(Working data)

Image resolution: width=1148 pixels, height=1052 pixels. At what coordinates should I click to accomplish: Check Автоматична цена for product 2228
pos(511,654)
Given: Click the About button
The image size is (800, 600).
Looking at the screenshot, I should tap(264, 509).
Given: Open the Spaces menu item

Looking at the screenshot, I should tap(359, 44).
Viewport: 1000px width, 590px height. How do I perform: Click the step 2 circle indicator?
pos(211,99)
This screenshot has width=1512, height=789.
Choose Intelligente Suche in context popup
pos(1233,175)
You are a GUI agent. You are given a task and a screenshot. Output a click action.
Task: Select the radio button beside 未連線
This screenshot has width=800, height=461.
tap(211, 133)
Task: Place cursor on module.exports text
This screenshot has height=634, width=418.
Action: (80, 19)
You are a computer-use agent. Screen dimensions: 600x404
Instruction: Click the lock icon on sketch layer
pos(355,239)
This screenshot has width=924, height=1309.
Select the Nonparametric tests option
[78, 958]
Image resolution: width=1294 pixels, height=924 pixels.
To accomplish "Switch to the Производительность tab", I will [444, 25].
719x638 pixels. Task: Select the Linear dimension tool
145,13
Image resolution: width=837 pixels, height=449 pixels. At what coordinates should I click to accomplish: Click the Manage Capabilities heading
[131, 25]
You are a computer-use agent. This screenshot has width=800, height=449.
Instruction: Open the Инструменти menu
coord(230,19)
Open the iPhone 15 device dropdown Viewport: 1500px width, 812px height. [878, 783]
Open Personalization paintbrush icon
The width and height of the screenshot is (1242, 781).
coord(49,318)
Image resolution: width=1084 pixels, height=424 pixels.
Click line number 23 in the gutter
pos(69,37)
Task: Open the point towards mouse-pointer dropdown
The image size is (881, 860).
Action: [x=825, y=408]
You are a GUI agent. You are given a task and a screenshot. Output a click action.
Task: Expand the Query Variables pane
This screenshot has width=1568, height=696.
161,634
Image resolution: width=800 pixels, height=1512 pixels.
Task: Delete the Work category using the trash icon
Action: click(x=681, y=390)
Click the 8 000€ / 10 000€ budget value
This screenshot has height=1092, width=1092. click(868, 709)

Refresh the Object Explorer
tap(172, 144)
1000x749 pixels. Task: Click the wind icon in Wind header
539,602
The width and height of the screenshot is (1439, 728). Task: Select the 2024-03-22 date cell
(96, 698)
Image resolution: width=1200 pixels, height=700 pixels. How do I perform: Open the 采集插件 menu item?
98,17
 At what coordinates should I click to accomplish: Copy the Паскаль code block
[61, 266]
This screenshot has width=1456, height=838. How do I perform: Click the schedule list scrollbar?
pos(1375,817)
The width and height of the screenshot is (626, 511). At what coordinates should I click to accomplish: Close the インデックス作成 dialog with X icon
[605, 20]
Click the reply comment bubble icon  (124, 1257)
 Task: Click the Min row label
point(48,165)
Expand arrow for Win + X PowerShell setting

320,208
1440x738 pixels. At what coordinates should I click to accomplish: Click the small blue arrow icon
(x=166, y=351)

(End Working data)

* [Task requirements] Every line from the data above that contains "computer" must appear in the answer.

* [Response]
You are a computer-use agent. Screen dimensions: 600x404
You are a computer-use agent. This screenshot has width=800, height=449.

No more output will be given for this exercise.